La population attend le miracle en la personne de Clara
C’est en allant de Neuchâtel à Berne voir à l’hôpital sa femme malade, que Friedrich Dürrenmatt a eu l’idée d’écrire La Visite de la vieille dame, sa pièce la plus jouée dans le monde. « Même les trains directs s’arrêtent à Ins et Kerzers, écrit-il, si bien qu’on est contraints de regarder ces deux minables petites gares, impatientés par cette interruption, qui d’ailleurs ne dure qu’une ou deux minutes. Ces minutes m’ont été profitables, elles m’ont conduit à la première scène... » Donc, là commence l’histoire: dans la gare d’une petite bourgade ruinée – usines effondrées, laminoirs en faillite, forges éteintes – où la population tout entière, réduite aux allocations chômage, attend. Attend le miracle en la personne de Clara, la “vieille dame”, enfant du pays, enfuie depuis des décennies. Prostituée à Hambourg, puis veuve de nombreux milliardaires, elle revient en sa ville natale, promettant de la renflouer, et de distribuer des millions aux compagnons de sa jeunesse.


En 1993, une version échevelée, furieusement insolente
Elle sait qu’ils ne l’attendent pas, elle. Seulement son argent. Ce qu’ils ne savent pas, ne veulent pas savoir, c’est qu’elle est responsable de leur désolation. Ce à quoi ils ne s’attendent pas, c’est au prix qu’elle exige : « la justice », dit-elle. C’est-à-dire la mort de l’homme qu’elle a aimé, dont elle a eu un bébé, qui l’a reniée, à cause de qui elle a été chassée...
En 1993, Omar Porras, Colombien installé à Genève, se faisait connaître en Suisse, en France, puis en Europe, avec une version échevelée, furieusement insolente de la pièce. En robe et chapeau noirs, il incarnait l’héroïne. C’était une question presque morale, familiale : ce texte, quand il l’a découvert, l’avait ramené à l’histoire de sa mère, qui dans les mêmes circonstances que la Clara de Dürrenmatt a dû quitter son village natal. Elle aussi, sans connaître personne, est allée dans une grande ville, s’est défendue comme elle pouvait, avec ses armes à elle: courage, générosité. C’est dire qu’elle n’a jamais voulu la mort de personne. Et puis, elle n‘a jamais fait fortune. Mais elle s’est battue pour que ses deux fils ne connaissent pas ce qu’elle avait enduré. Elle a tenu à leur éducation, a travaillé durement, n’a jamais cédé sur rien. Alors l’admiration, l’infinie tendresse d’Omar Porras envers sa mère, il la reporte sur la “vieille dame” flouée qui exige réparation.

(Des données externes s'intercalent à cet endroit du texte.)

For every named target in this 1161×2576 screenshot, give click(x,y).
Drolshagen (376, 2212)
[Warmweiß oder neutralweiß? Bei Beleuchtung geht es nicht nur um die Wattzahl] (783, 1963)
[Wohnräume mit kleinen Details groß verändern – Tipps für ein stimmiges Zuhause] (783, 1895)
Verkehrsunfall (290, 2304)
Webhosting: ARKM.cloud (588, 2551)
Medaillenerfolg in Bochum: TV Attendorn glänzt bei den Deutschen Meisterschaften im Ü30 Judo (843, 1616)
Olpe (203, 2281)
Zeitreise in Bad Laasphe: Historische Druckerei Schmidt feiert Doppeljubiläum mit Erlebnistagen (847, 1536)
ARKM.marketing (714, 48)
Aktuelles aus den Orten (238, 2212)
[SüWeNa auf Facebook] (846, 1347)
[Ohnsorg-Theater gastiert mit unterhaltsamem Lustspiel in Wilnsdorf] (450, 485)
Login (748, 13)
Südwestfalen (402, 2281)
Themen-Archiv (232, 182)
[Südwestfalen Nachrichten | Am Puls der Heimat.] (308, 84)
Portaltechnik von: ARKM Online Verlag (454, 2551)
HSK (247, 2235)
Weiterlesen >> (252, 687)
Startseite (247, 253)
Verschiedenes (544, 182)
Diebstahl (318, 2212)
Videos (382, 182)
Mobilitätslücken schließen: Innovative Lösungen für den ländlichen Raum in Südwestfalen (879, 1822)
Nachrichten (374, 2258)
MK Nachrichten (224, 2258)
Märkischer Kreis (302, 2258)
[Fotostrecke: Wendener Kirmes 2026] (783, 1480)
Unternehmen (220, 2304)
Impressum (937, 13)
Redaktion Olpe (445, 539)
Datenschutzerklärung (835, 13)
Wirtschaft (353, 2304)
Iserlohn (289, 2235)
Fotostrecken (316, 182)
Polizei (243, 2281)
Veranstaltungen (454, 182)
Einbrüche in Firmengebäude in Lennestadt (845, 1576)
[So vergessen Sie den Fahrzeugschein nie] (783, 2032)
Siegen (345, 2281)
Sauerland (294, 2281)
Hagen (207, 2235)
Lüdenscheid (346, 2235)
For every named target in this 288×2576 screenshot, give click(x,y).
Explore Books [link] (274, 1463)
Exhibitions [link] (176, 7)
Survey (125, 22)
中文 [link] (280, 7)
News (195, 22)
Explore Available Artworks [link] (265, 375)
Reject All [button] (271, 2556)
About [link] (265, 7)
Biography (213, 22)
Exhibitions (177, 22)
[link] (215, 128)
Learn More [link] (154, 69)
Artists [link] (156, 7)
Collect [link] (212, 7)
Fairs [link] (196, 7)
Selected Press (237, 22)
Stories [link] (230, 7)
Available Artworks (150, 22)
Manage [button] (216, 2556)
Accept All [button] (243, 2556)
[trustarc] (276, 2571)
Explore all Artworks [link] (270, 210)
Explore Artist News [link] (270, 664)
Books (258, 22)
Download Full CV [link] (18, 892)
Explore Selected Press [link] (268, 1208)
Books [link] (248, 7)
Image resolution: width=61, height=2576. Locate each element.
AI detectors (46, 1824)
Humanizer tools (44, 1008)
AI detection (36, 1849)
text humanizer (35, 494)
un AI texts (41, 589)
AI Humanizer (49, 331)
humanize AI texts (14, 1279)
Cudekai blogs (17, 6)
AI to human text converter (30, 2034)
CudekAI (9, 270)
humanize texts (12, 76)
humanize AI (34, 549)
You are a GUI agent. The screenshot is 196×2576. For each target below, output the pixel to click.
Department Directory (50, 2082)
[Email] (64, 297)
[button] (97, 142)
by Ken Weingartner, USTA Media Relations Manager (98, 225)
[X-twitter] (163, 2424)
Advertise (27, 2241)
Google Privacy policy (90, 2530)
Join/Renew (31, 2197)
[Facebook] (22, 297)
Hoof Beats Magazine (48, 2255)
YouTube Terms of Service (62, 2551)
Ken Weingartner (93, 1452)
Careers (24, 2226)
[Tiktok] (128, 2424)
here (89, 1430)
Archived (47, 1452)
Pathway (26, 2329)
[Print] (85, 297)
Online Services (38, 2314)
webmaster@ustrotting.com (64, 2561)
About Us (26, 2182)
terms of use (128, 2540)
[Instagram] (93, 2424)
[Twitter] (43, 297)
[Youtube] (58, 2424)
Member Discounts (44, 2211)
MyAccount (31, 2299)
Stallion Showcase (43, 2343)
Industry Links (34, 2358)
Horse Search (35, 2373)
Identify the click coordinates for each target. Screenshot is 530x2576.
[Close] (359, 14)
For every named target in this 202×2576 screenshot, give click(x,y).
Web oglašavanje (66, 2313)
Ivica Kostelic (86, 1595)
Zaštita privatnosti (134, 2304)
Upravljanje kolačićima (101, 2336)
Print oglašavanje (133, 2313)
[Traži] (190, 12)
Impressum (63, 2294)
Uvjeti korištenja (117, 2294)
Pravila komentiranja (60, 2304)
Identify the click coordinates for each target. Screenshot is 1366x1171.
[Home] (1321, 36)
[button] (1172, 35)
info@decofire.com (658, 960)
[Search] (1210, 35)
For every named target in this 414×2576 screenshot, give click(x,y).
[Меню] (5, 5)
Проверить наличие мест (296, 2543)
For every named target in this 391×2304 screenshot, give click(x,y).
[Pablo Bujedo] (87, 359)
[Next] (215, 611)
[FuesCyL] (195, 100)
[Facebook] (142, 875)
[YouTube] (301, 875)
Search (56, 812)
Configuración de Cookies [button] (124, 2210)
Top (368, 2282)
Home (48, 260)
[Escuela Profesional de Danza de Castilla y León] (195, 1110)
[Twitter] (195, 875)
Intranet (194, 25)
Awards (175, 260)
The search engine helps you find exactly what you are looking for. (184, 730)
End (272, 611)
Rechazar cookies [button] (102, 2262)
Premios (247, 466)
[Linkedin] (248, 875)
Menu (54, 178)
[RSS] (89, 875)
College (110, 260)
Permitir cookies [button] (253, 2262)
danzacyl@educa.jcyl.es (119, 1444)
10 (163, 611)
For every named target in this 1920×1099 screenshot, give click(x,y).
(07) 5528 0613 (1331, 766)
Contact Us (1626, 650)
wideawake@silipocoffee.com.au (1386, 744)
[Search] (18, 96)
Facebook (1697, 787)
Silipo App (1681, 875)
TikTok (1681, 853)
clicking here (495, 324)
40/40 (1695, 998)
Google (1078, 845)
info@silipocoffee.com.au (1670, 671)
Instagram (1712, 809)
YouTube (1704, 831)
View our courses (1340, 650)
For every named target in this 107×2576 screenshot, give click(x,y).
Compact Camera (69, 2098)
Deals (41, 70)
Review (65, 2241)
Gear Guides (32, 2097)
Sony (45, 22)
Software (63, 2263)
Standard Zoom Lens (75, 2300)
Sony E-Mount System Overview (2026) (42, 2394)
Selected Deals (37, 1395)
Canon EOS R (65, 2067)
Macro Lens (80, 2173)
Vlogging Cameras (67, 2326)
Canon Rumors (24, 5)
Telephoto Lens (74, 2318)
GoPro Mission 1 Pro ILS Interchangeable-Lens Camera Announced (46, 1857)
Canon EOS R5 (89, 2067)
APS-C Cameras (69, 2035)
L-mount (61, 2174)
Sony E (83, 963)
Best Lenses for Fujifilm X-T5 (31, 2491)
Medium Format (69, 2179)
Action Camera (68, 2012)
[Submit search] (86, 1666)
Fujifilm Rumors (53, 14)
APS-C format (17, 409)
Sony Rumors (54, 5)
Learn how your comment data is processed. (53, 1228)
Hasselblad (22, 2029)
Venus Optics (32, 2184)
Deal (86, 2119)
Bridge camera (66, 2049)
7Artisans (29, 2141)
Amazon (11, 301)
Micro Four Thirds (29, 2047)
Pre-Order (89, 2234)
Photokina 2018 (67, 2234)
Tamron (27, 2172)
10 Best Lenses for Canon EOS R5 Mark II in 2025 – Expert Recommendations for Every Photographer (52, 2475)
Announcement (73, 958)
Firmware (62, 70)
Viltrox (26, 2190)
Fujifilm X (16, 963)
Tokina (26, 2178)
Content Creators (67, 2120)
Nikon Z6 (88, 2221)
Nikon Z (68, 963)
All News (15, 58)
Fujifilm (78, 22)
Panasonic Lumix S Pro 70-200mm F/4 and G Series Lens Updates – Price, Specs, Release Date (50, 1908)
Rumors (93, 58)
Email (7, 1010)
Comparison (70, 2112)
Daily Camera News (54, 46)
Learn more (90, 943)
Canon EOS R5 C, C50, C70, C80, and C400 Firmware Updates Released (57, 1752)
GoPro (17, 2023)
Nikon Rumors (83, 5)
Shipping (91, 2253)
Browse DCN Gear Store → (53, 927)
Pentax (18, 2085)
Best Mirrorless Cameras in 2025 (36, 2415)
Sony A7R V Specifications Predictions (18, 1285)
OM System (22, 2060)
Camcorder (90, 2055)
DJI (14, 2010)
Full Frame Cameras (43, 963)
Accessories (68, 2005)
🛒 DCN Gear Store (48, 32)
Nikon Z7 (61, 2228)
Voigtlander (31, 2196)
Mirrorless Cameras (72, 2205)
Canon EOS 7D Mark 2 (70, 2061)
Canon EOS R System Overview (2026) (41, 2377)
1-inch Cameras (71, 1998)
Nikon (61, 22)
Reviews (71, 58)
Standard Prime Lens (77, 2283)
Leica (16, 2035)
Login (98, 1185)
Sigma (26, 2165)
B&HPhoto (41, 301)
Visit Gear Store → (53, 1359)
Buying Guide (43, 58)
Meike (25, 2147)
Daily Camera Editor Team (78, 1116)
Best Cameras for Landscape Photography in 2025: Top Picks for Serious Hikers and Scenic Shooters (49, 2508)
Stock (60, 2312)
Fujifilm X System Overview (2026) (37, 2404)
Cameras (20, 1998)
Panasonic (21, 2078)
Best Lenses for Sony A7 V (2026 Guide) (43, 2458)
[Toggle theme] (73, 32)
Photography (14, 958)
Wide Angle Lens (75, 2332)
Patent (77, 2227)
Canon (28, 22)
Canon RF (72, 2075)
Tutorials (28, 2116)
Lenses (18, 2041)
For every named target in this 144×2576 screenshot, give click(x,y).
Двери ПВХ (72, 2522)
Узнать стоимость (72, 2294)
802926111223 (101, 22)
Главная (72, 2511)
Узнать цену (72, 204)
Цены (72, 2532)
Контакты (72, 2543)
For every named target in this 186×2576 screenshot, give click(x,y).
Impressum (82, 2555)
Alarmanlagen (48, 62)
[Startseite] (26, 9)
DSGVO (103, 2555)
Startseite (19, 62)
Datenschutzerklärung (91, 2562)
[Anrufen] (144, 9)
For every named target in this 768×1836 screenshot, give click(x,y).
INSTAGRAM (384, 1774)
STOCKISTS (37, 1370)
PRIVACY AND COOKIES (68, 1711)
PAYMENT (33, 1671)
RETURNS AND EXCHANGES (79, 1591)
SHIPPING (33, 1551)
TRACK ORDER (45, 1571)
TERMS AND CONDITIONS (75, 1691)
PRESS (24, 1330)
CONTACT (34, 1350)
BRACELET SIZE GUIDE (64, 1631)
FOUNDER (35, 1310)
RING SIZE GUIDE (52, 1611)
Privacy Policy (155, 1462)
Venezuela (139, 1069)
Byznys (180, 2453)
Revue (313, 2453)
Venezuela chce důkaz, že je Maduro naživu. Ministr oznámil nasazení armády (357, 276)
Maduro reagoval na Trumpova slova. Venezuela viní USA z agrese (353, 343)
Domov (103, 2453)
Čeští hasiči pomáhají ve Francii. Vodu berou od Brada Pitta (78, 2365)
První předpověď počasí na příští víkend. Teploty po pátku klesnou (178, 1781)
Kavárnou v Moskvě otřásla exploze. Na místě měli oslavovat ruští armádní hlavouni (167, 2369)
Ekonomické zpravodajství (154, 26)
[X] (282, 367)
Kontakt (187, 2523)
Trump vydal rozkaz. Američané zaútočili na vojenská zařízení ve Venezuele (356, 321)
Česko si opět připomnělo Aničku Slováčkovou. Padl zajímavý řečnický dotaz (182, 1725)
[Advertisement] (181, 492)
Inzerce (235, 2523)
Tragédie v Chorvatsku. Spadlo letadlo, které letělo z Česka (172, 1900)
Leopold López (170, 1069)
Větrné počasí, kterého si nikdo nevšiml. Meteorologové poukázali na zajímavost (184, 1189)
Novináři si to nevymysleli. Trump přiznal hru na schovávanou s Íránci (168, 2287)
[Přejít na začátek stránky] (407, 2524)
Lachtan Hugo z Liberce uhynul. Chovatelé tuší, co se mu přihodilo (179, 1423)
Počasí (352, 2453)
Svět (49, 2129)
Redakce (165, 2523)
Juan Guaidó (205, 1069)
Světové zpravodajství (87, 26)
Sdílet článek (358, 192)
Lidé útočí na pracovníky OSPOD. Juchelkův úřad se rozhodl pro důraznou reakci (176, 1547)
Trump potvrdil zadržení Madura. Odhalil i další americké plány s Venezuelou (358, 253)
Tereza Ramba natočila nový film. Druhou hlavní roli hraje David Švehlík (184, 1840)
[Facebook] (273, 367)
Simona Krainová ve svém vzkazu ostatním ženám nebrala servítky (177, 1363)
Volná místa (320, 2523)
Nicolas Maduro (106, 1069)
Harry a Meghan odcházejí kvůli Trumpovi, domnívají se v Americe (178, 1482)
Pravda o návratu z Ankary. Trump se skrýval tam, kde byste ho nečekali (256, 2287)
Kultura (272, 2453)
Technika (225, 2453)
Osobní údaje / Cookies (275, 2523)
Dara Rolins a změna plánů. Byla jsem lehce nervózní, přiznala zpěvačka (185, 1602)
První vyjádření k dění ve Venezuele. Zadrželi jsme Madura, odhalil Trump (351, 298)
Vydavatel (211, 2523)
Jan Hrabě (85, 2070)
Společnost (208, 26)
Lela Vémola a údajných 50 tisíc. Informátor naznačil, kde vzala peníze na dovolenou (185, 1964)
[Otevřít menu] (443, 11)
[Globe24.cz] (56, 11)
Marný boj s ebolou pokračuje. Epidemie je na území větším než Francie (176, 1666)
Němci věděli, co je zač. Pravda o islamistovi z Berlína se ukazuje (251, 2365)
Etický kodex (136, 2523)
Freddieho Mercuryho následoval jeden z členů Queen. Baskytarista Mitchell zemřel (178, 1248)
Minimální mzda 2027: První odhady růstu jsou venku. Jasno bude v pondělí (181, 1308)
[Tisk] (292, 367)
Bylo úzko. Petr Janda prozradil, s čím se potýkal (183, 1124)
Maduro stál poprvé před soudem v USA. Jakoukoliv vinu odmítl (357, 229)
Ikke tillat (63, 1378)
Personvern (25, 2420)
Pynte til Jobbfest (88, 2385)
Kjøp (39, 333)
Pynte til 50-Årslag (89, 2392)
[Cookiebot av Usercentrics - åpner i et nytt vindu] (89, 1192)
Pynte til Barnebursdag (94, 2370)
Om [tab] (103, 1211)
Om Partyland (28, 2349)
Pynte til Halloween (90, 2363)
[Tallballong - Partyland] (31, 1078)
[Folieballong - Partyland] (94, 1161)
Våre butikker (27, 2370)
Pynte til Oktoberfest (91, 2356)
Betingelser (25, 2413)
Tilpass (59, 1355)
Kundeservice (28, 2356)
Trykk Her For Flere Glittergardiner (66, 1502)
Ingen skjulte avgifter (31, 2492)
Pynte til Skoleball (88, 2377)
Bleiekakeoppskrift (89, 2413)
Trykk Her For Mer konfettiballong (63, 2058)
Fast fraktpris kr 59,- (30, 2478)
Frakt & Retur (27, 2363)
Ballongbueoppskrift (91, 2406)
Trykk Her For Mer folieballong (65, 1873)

Impérieuse nécessité de retrouver
La Visite de la vieille dame Sa mère lui avait donné l’argent pour aller en Europe, et en Europe, il a rencontré le théâtre: Noces de sang de García Lorca ou Les Bacchantes (aux Abbesses), Ay! Quixote (au Théâtre de la Ville)... On connaît à présent sa folie baroque, ses images éclatantes, sa fougue poétique dans les jeux des corps et des musiques.
Dix ans ont passé, et beaucoup de choses sont arrivées dans la vie d’Omar Porras. Heureuses, douloureuses. Alors il a ressenti l’impérieuse nécessité de retrouver La Visite de la vieille dame. En lui restant fidèle, donc sans reproduire le passé. Avec l’expérience acquise des rapports humains, avec tout autant de sauvagerie saugrenue, plus la maîtrise et la précision, il a écouté l’histoire qu’aujourd’hui la pièce lui raconte:
«  Une histoire d’amour. Cet amour que Clara revendique. Le premier, le seul. Elle ne l’a jamais oublié. Elle trimballe dans ses bagages un cercueil, mausolée de cette passion devenue obsession. Quelque chose de cruel, de destructeur, qui ne peut se résoudre que dans la mort. Quand on écoute les paroles des salsas, ou des tangos, c’est ce qu’elles racontent : J’écrase tes yeux, je lâche sur toi un escadron de colombes... Chez nous, on danse sur la mort. J’ai vu des gens de ma famille, des gens qui n’avaient jamais porté de chaussures, ivres de mescal, je les ai vus danser autour de la tombe où ils venaient d’enterrer un parent. C’est ainsi. »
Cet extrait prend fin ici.